Dyslipidemia and lipotoxicity-induced insulin resistance, inflammation and oxidative stress are the key pathogeneses of renal damage in type 2 diabetes. Increasing evidence shows that whole-body low ...dose radiation (LDR) plays a critical role in attenuating insulin resistance, inflammation and oxidative stress.
The aims of the present study were to investigate whether LDR can prevent type 2 diabetes-induced renal damage and the underlying mechanisms.
Mice were fed with a high-fat diet (HFD, 40% of calories from fat) for 12 weeks to induce obesity followed by a single intraperitoneal injection of streptozotocin (STZ, 50 mg/kg) to develop a type 2 diabetic mouse model. The mice were exposed to LDR at different doses (25, 50 and 75 mGy) for 4 or 8 weeks along with HFD treatment. At each time-point, the kidney weight, renal function, blood glucose level and insulin resistance were examined. The pathological changes, renal lipid profiles, inflammation, oxidative stress and fibrosis were also measured.
HFD/STZ-induced type 2 diabetic mice exhibited severe pathological changes in the kidney and renal dysfunction. Exposure of the mice to LDR for 4 weeks, especially at 50 and 75 mGy, significantly improved lipid profiles, insulin sensitivity and protein kinase B activation, meanwhile, attenuated inflammation and oxidative stress in the diabetic kidney. The LDR-induced anti-oxidative effect was associated with up-regulation of renal nuclear factor E2-related factor-2 (Nrf-2) expression and function. However, the above beneficial effects were weakened once LDR treatment was extended to 8 weeks.

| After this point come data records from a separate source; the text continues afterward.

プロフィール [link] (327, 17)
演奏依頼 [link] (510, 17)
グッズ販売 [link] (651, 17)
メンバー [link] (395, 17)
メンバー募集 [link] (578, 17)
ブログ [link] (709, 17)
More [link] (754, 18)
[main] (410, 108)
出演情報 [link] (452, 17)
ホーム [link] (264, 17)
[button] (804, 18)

These results suggest that LDR exposure significantly prevented type 2 diabetes-induced kidney injury characterized by renal dysfunction and pathological changes. The protective mechanisms of LDR are complicated but may be mainly attributed to the attenuation of dyslipidemia and the subsequent lipotoxicity-induced insulin resistance, inflammation and oxidative stress.